The first Policy Address from Chief Executive John Lee satisfied fewer Hongkongers than maiden speeches by all his predecessors, according to an opinion survey.
The satisfaction rate for Lee’s address on Wednesday was 33.7 per cent, according to a questionnaire conducted by the Hong Kong Public Opinion Research Institute (PORI).
In contrast, with the exception of former chief executive Leung Chun-ying who saw a satisfaction rate of 35.7 per cent, the rate for all previous leaders’ maiden Policy Addresses hovered from the mid-to high 40s in percentage terms.
Donald Tsang, who took over in 2005, saw the highest satisfaction rate of 47.7 per cent, followed by Lee’s predecessor Carrie Lam at 47.5 per cent.
The city’s first chief executive Tung Chee-hwa received a satisfaction rate of 44.8 per cent.
Lee’s speech covered ways to attract talent amid an exodus from the city, a “Light Public Housing” scheme focusing on building transitional homes for those awaiting permanent public housing, and a new rail link among other highlights.
While pro-establishment lawmakers hailed the address as ground-breaking and innovative, others have pointed out the lack of poverty alleviation policies and a failure to tackle the root cause of the city’s emigration wave, often attributed to strict Covid-19 policies and the political situation.

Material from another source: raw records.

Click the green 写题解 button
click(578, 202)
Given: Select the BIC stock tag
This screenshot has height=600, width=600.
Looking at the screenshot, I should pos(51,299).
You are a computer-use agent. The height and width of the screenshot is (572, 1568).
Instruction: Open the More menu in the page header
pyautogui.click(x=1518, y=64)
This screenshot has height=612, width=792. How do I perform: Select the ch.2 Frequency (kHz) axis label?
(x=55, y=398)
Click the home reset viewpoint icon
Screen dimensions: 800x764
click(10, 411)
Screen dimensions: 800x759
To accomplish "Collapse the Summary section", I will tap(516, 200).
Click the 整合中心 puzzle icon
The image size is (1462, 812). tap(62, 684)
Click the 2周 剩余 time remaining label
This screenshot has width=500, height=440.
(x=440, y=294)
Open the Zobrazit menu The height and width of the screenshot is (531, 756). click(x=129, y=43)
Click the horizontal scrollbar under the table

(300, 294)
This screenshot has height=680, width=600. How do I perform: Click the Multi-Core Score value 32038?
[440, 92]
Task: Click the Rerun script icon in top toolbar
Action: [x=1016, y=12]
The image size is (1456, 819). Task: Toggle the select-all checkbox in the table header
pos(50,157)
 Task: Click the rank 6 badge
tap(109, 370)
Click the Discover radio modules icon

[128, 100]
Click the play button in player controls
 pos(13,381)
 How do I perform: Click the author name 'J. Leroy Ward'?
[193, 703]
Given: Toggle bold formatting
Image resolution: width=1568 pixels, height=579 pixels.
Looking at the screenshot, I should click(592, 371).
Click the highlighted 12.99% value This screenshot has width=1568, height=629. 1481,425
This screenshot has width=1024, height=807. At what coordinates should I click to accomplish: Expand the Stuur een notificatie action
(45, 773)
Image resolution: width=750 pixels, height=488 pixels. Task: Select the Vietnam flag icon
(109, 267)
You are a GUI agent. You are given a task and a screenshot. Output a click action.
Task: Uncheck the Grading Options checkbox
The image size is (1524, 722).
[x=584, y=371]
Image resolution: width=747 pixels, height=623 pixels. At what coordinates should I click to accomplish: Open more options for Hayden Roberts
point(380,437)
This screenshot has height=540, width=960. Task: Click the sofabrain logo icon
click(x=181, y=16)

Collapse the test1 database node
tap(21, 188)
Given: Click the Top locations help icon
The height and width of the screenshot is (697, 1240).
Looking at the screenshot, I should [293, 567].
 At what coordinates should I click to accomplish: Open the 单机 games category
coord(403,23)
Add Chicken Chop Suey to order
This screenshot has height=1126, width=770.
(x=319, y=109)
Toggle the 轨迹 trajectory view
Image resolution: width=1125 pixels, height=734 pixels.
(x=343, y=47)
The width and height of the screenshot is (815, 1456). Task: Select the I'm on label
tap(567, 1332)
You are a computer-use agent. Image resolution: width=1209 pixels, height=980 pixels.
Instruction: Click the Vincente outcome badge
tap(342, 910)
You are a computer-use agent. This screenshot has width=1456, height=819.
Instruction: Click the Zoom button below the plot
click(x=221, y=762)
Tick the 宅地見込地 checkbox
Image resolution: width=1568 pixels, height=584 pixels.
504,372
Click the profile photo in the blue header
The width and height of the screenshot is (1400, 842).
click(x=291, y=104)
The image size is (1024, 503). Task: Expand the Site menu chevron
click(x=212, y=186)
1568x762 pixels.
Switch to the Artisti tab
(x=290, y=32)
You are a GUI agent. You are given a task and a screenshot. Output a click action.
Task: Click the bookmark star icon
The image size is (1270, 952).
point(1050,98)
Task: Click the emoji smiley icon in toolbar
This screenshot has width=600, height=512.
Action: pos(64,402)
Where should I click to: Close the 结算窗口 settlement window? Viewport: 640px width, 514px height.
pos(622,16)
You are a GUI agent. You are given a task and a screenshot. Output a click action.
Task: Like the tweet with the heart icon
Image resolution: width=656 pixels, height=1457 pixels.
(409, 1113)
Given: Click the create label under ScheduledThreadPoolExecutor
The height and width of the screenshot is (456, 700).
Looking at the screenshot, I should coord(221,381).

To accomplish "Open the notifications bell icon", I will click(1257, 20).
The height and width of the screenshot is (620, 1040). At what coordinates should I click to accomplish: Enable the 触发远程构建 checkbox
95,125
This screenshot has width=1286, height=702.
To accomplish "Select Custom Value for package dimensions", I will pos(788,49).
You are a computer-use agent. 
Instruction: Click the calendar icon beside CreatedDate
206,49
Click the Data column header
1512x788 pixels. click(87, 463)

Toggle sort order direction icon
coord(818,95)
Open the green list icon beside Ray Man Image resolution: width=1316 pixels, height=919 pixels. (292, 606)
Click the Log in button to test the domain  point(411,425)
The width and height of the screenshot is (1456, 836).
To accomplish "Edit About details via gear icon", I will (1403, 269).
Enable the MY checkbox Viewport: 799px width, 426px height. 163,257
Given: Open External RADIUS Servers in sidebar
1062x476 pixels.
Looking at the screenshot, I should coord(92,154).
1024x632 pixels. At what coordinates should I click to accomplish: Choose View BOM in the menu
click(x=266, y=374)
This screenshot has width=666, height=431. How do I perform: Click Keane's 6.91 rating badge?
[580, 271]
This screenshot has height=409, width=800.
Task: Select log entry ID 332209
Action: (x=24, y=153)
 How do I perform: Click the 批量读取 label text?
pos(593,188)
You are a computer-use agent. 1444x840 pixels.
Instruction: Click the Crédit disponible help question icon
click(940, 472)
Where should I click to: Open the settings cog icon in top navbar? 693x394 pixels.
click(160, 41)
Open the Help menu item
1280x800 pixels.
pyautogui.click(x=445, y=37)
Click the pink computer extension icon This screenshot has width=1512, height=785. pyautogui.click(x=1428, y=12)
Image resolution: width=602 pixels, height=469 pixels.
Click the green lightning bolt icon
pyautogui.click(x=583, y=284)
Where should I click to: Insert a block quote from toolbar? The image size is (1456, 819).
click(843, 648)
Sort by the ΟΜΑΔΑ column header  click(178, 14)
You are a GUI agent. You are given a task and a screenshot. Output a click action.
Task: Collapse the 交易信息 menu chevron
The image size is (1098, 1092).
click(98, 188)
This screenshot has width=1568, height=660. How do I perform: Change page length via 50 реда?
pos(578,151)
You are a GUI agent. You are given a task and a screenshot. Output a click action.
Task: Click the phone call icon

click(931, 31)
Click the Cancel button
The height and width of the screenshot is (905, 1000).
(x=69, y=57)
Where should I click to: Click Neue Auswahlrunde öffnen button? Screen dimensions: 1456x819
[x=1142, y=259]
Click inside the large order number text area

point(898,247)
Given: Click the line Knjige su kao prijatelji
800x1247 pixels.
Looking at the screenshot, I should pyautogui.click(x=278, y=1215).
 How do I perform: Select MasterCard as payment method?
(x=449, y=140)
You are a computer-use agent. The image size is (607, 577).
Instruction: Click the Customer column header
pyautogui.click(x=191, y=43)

PORI’s poll surveyed 574 people shortly after Lee finished speaking, via random sampling.
Hong Kong’s Hang Seng Index, which has been slipping of late, fell to a 13-year low on Thursday morning.
A former police officer, Lee was appointed Hong Kong’s chief executive in an uncontested election in May. He said while delivering his Policy Address that Xi Jinping’s speech in July served as his “governance blueprint.” The Chinese leader visited Hong Kong to mark the 25th anniversary of its return to China and to inaugurate Lee as chief executive.
A previous PORI poll found that almost half of Hongkongers surveyed had low or no expectations for Lee’s Policy Address.
‘I have to be held responsible’
Answering questions from reporters in a televised forum on Wednesday night, Lee said his Light Public Housing scheme, under which residents would move into prefabricated units for a few years while awaiting permanent public housing, was not intended to “dress up” waiting time figures.
“We will still publicise the wait times for public housing. It will be transparent,” he said.
In response to a question about the quality of homes under the Light Public Housing scheme, Lee said there was a need to address “the most pressing matter at hand.”
“Of course, ideally, everyone would want to live in a spacious environment… but the reality is we have a land and housing problem,” he said. “There are some people living in environments where there is water leaking, the ventilation is poor, and it’s very cramped. They shouldn’t have to wait.”
“When I was communicating with people living in subdivided flats, when they heard [about the possibility of such a scheme], they felt this is better than what they have now,” Lee added.
Another reporter said Lee’s Policy Address proposed many strategies to attract talent from abroad, but did not discuss how to retain local talent. Lee did not answer directly when asked what the city can do to stem emigration.
“In my Policy Address, I discussed how we can improve our education in terms of vocational training. We are increasing our support for vocational training and may start offering subsidies for half-day programmes,” Lee said without mentioning what schemes he was referring to.
He said that besides for attracting foreigners, the city also hoped to lure back Hongkongers who had gone abroad. “People who have spent time overseas can compare and know that a lot of systems in Hong Kong are actually very good,” Lee said.
“I lived abroad for one year,” he added, recalling that he once waited so long for public transportation that he had time to finish reading a book.
Lee also said that as chief executive, he would be held accountable if “anything was done in a way that was not satisfactory, or done poorly.”
“I’d have to be held responsible by the Hong Kong citizens and the central government. Actually, I’d feel guilty,” he said.